The beach body myth

Want to achieve a pert and peachy derrière?” There can’t be many jobs where emails open with that sentence but, from February to August, my little finger hovers anxiously over the delete button in readiness for the offers that fill my inbox, all promising that elusive thing: the ultimate beach body. I’m not falling for it this time.

Don’t get me wrong. I have plenty of favourite myths, from the one about Aphrodite with her magic girdle (aka Spanx) to the one about flawless skin (ie the work of Pascal Dangin, the retoucher famous for his Vogue covers). But – those empty promise emails aside – the myth of the beach body is by far my favourite, taunting us on the cover of just about every magazine with promises of miracle diets and tans, always accompanied by pictures of semi-naked celebrities flaunting their glutes in what amounts to a beauty call to arms.

And, I confess, I have tried them all. There was endermologie – the one with the roller-machine (lie on a couch in unattractive paper knickers and have a machine roll over you once a week); thermage – the one that heats up the skin to stimulate new collagen, promising cellulite-free thighs (pose in paper knickers for humiliating “before” pictures, get “problem areas” zapped, wait three months for effect to kick in); and mesotherapy – the one with the needles, which I didn’t go near. And on it goes, like episodes of Friends: “The One With the Cling Film”; “The One With Foil”; “The One With Heated Blankets”.

I’ve tried diets where I’ve had to hold small scraps of paper with the names of vegetables on them to see if any individual scraps of paper make me sway forwards – in which case I was to avoid said vegetable. I’ve done gyrotonics, an ahead-of-its time version of Pilates. I’ve been to Rio and witnessed breast surgery (not pretty) with plastic surgeon Ivo Pitanguy. And I’ve come away suspecting that you’d have to do all of them at once, all the time, to see any tangible difference.

Yet still we persist. Because the truth is, the beach body is no myth. It does exist. Back in the land that the ravages of time forgot, when a beach holiday meant three weeks of sand, a hot boyfriend and no buckets and spades in sight, even I had one. Not that I appreciated it then because, of course, I thought I was fat.

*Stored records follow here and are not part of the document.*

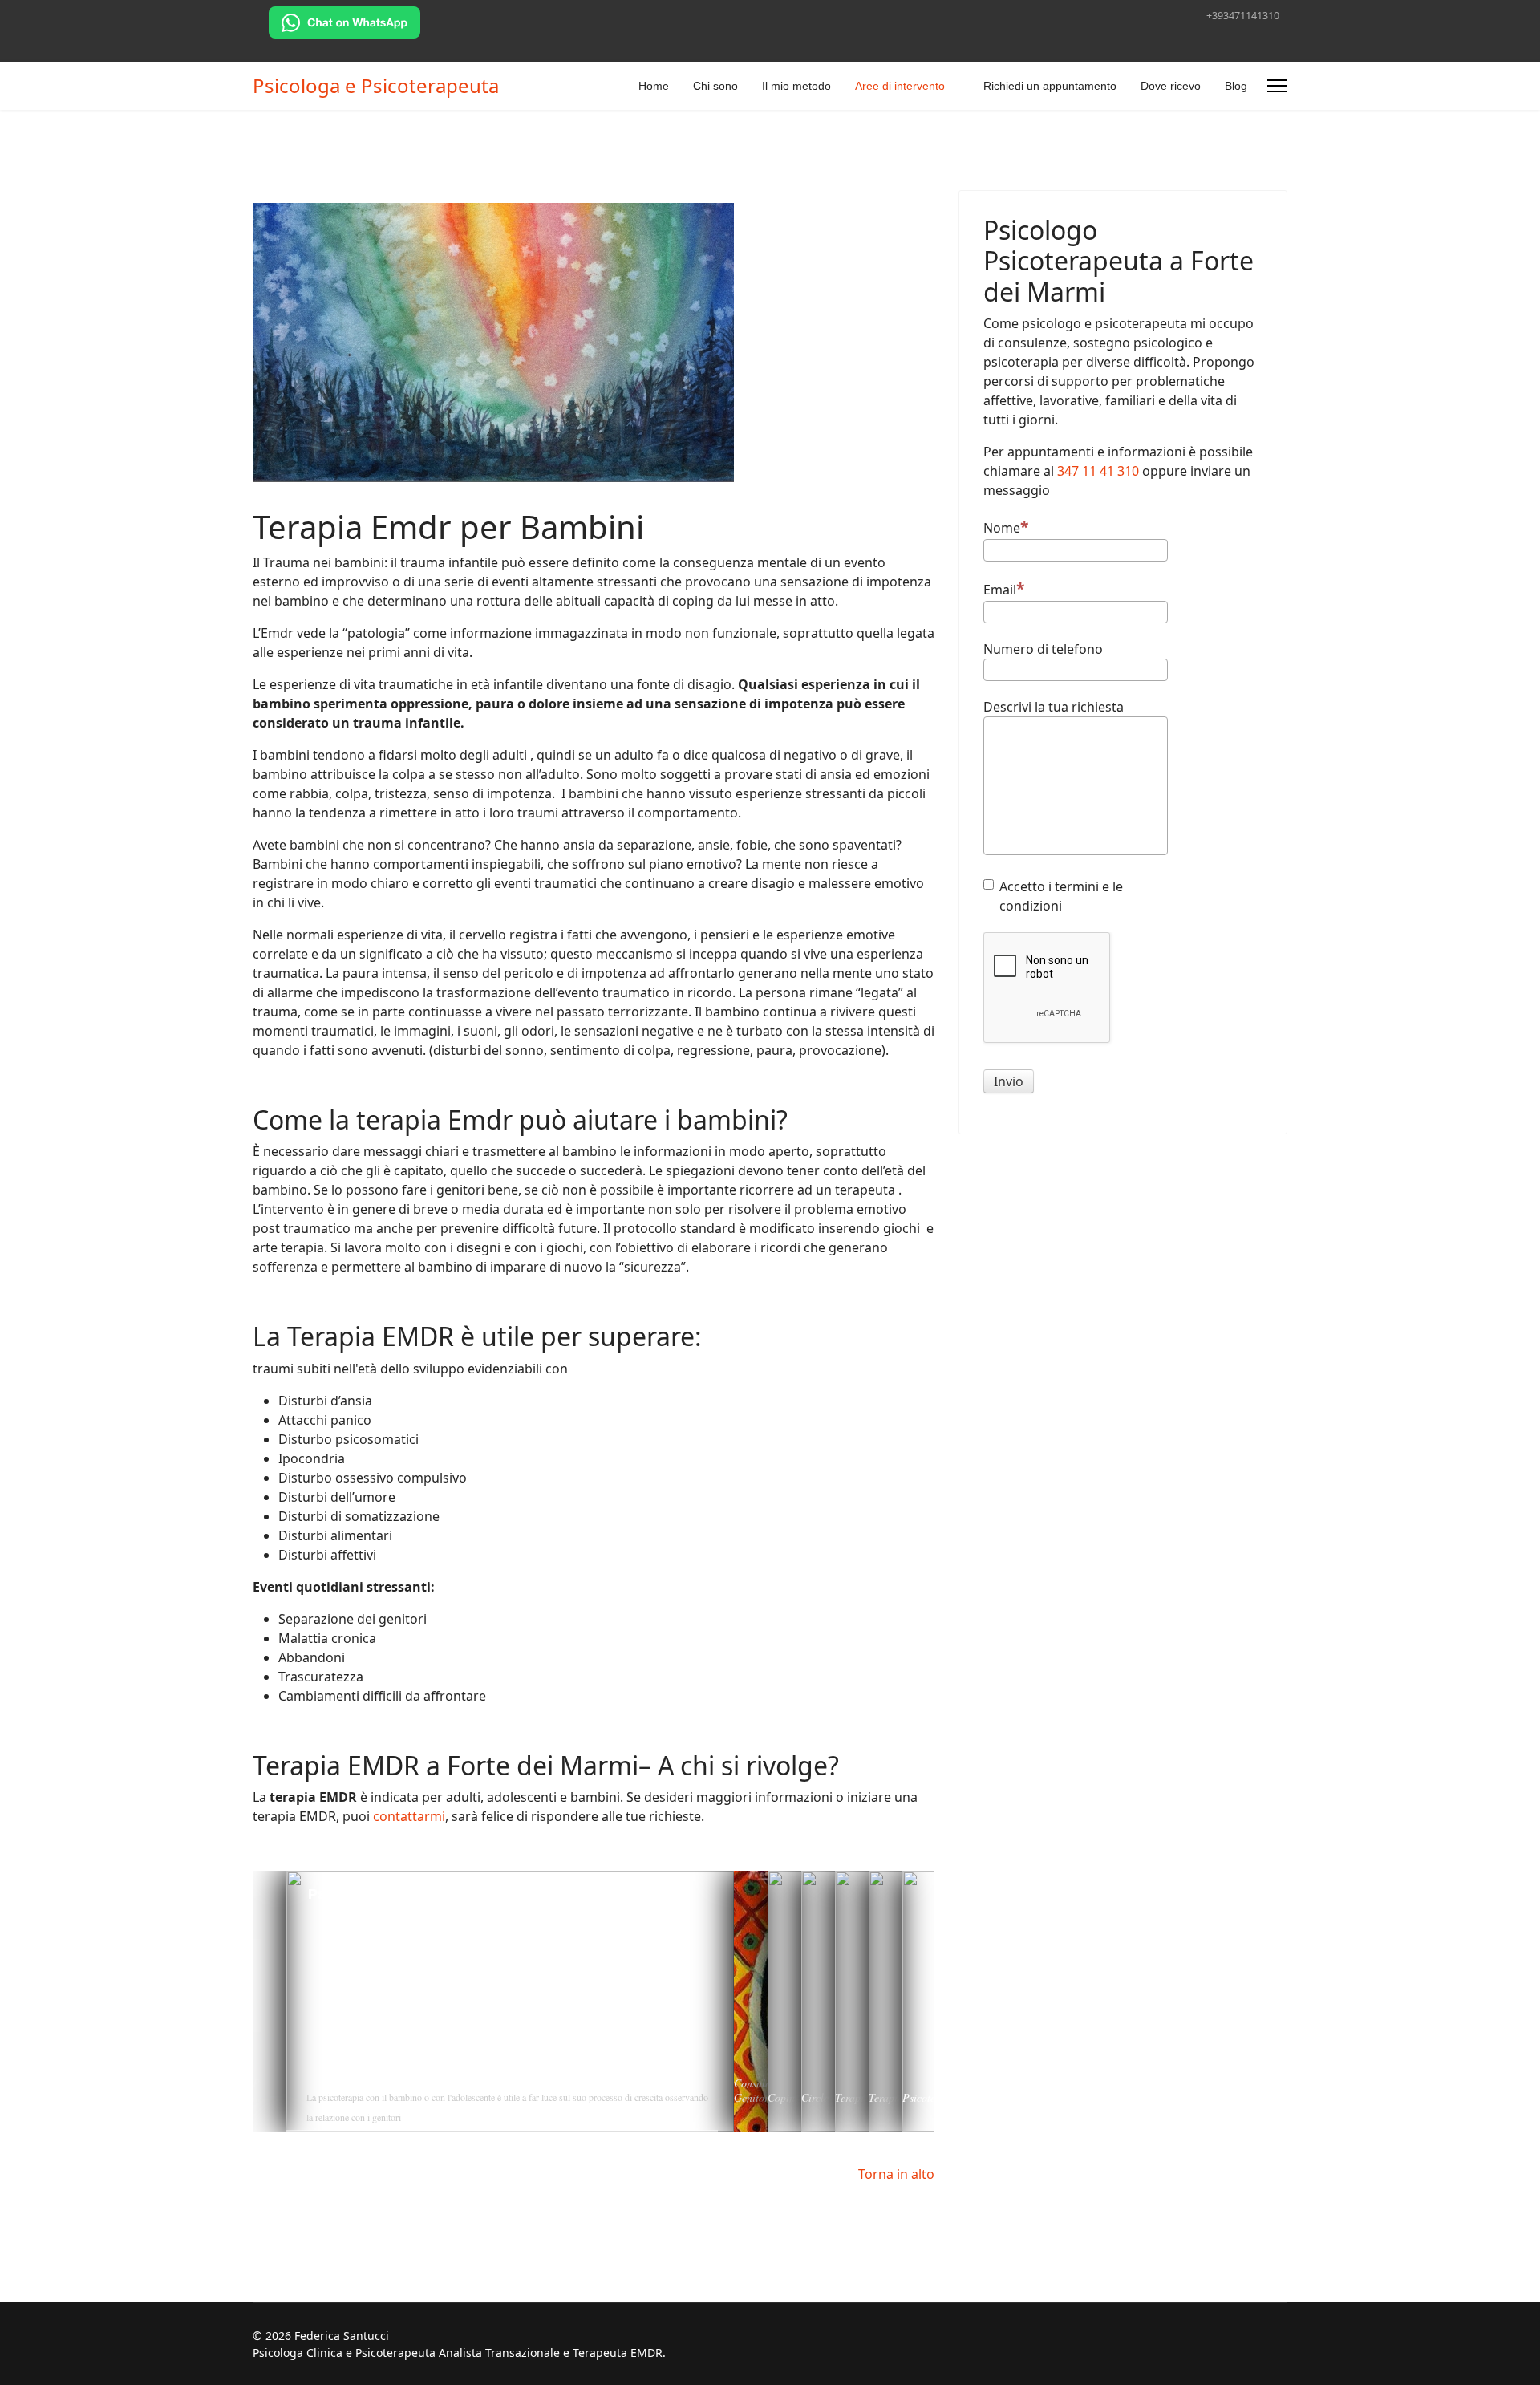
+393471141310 (1242, 15)
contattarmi (409, 1816)
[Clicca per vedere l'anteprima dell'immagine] (593, 342)
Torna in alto (896, 2174)
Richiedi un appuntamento (1049, 85)
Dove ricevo (1171, 85)
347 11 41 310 (1098, 471)
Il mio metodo (796, 85)
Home (653, 85)
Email (999, 589)
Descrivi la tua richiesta (1053, 707)
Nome (1001, 528)
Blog (1236, 85)
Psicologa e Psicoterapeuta (376, 85)
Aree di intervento (900, 85)
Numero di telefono (1043, 649)
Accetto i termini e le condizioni (1061, 896)
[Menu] (1277, 86)
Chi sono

But to get one as a grown-up – well, even the genetically blessed have to spend hours, days, weeks, months working on it once they hit 30 (and I’m being generous with the age thing here). I’ve given up because frankly, while I’ll exercise to keep mentally sane, I just don’t believe that the amount I can feasibly do in a day without neglecting children/work/becoming extremely boring is going to give me the body of Aphrodite.

On a cost-per-view basis, for anyone not living in Sydney, Los Angeles or Rio, the beach body would only be aired a tragic four days a year. If you do the maths, based on weekly tanning sessions, a daily nutritionist-prepared diet, training four times a week with Elle Macpherson’s trainer James Duigan, yoga with a private instructor at home once a week, four exfoliating treatments, two courses of slimming wrap treatments and a dose of thermage, the cost per viewing works out at approximately £166 a day, or about £60,000 a year (excluding loss of earnings due to time spent doing all the above). For me, it just ain’t worth it.

But for anyone who dreams on, I offer the following tips:

1. Bypass all cellulite creams except for Soap & Glory’s Sit Tight. It’s not that the others don’t work – they still sell by the bucket and spade load, and we can’t just be going back for more because of clever marketing, can we? But the wording on the Sit Tight tube is witty and real enough to make me crack a smile, which must burn at least another two calories.

2. In cases of emergency – ie, your parents did not give you beach body genes – I recommend Ren’s new Body Contouring Detox Wrap, a salt scrub, lymph drainage massage and heat wrap that temporarily sweats off inches and results in incredibly soft, smooth skin.

3. Never be fooled into thinking those supermodels are really just supersizing behind our backs when we’re not looking. Elle Macpherson swears by the Detox Kitchen’s pre-prepared snacks delivered to her door (think nuts, pulses and vitamin supplements, deliciously combined). The Detox Kitchen says she’s been on them for 10 weeks and counting. Less of a detox, more of a lifestyle choice.

4. Which brings me to Gwyneth Paltrow. While others work out four hours a day purely to look good, Gwynnie has turned it into a career, setting up gyms with her trainer, Tracy Anderson. So while you might be enjoying your career as a neurosurgeon, or a Nobel Prize-winning scientist, or a train driver, and dreaming of a six-pack (abs, not beer) on the side – hello! Have you ever thought of becoming a yoga instructor? It’s really the only way.